Data for analysis:
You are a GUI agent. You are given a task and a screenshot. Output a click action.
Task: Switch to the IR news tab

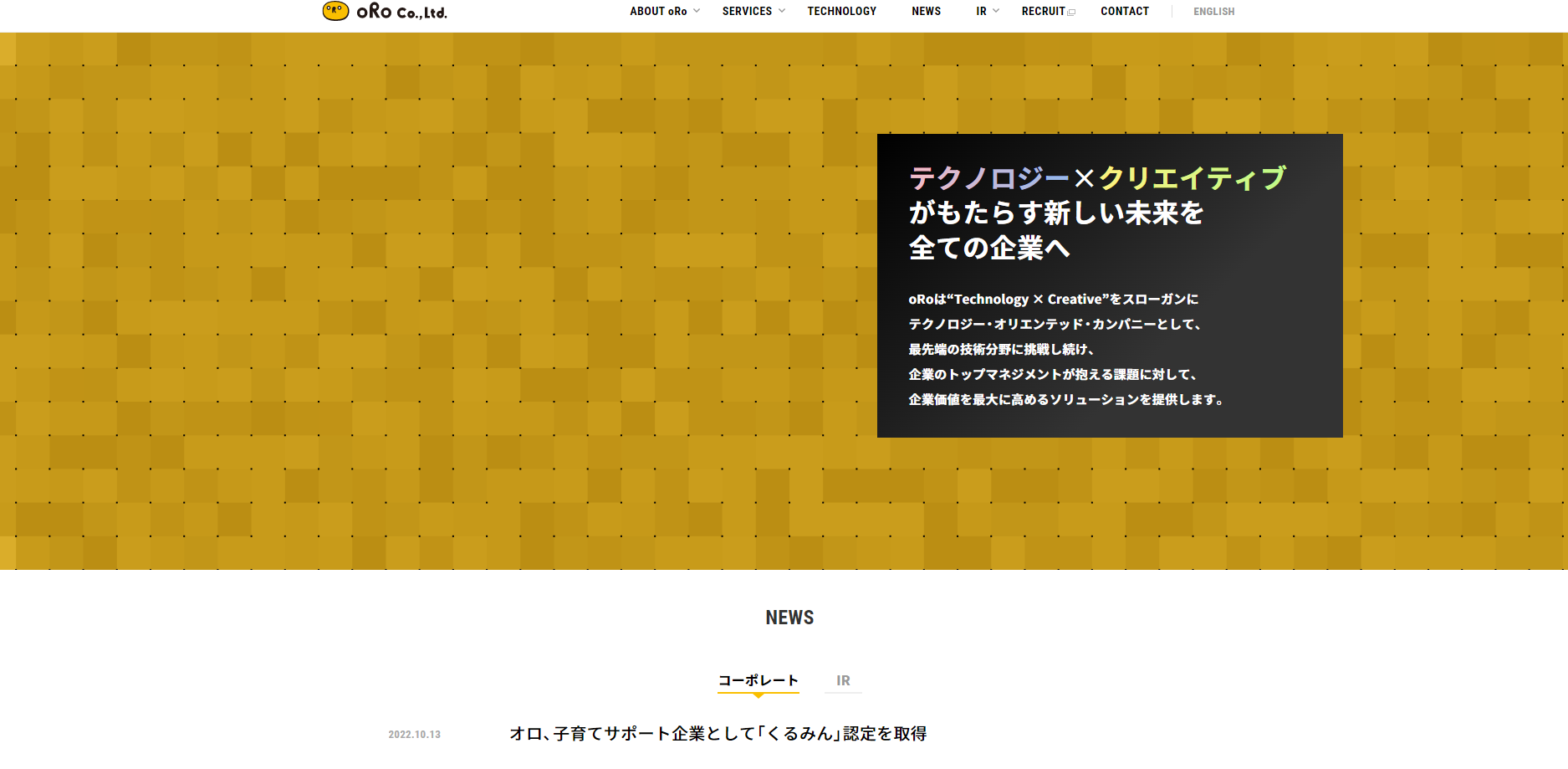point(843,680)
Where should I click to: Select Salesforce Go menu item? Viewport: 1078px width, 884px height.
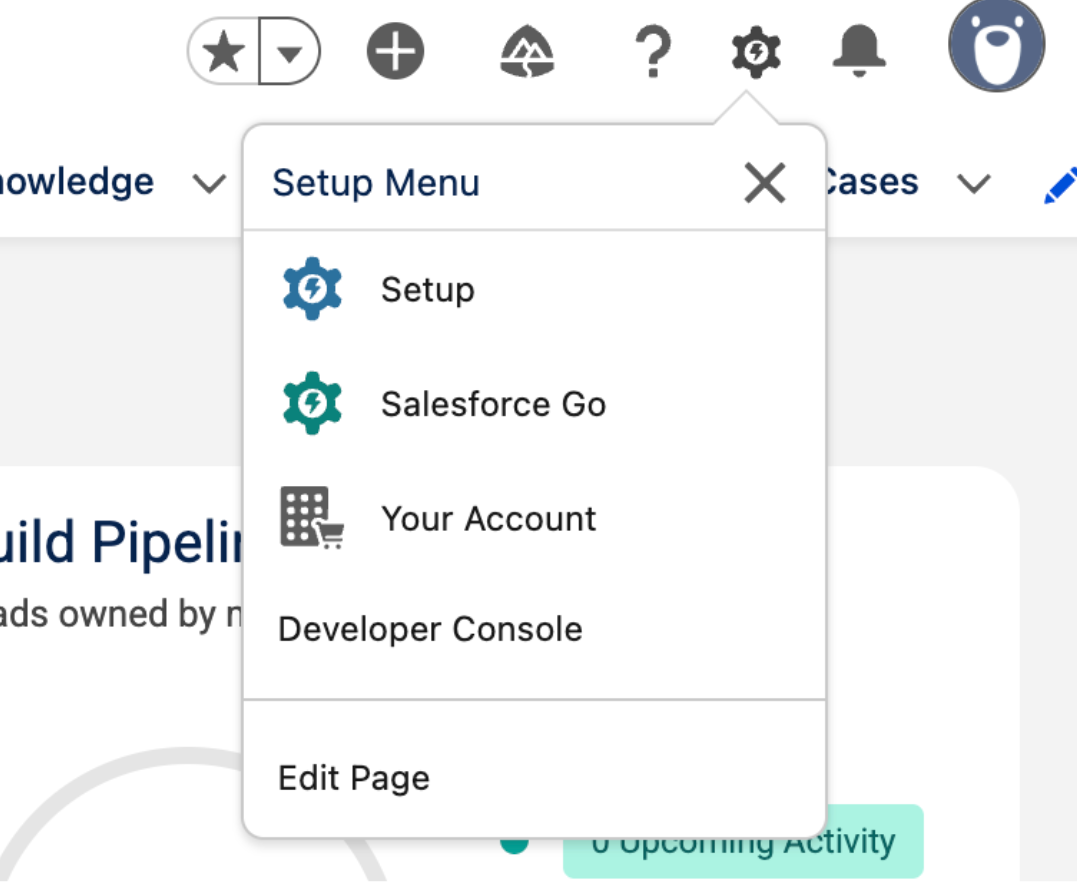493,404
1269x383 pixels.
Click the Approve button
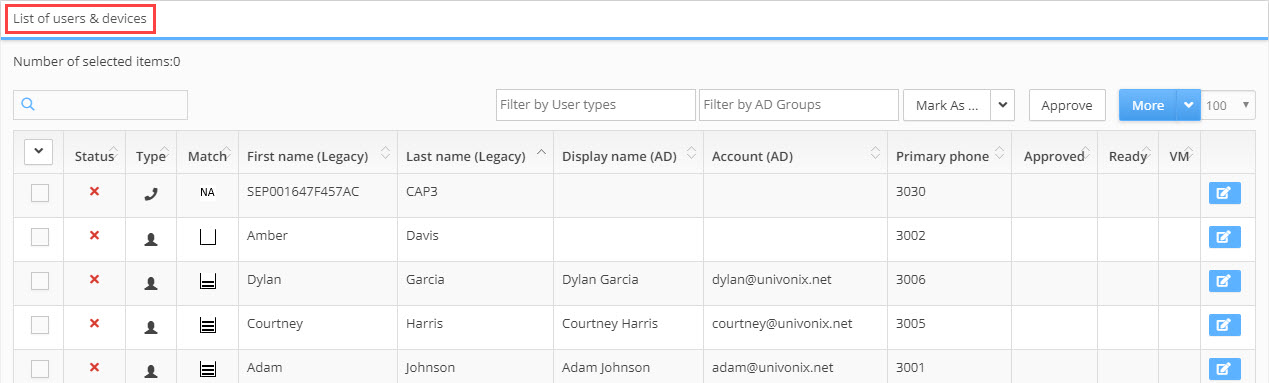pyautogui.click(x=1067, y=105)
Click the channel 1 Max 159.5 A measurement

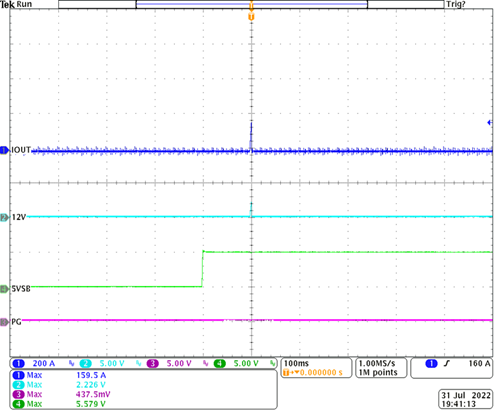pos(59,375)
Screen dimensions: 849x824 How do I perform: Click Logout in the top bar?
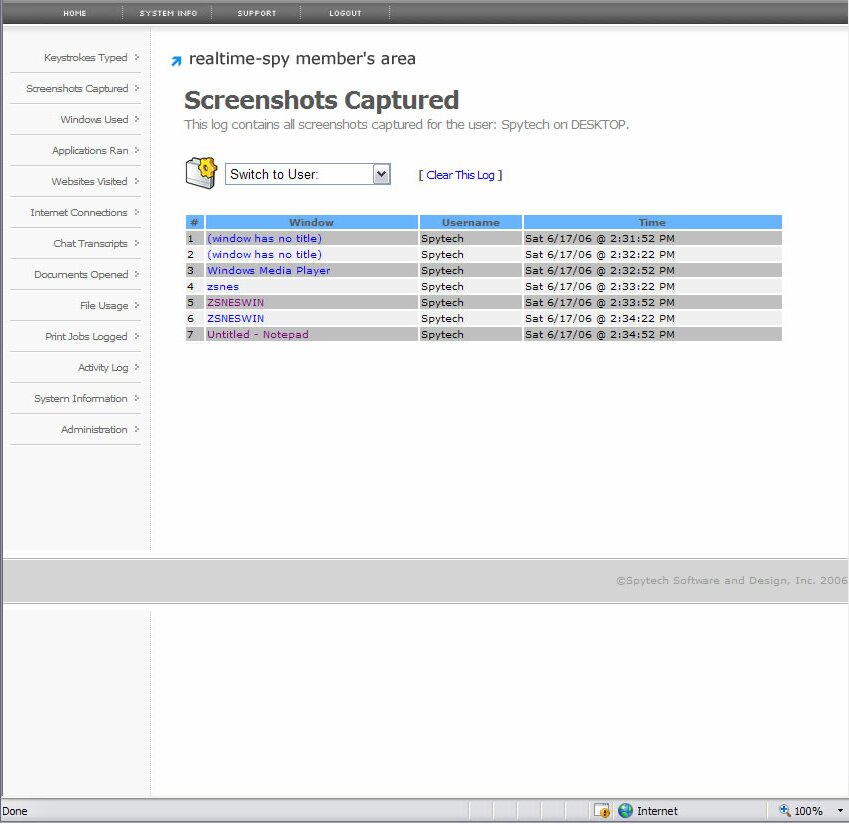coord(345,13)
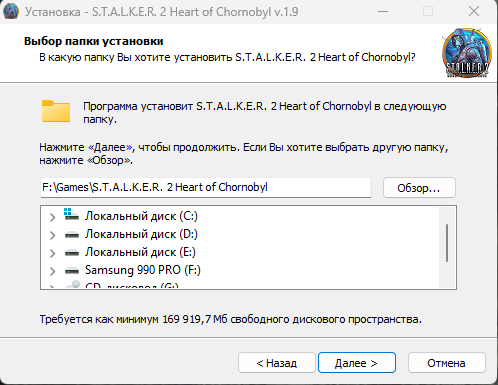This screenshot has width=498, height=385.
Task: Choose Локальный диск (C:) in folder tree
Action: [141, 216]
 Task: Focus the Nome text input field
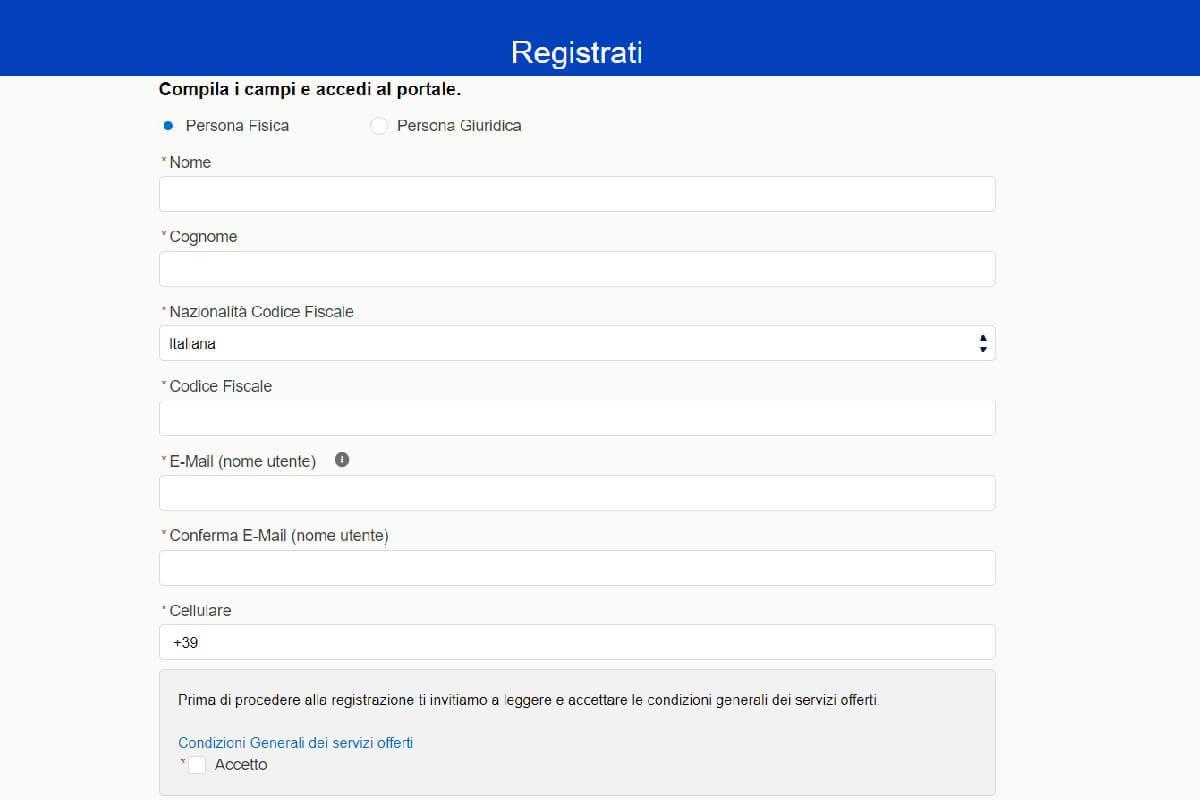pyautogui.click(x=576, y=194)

What the task requires:
Once the line containing "Screen dimensions: 849x824" is found, copy it and each line after it through the end of the entries above exactly; nothing else, and no pictures.

Reply to the task:
Screen dimensions: 849x824 How do I perform: Click Logout in the top bar?
coord(345,13)
This screenshot has width=498, height=385.
Task: Choose Локальный диск (C:) in folder tree
Action: [141, 216]
 Task: Focus the Nome text input field
pyautogui.click(x=576, y=194)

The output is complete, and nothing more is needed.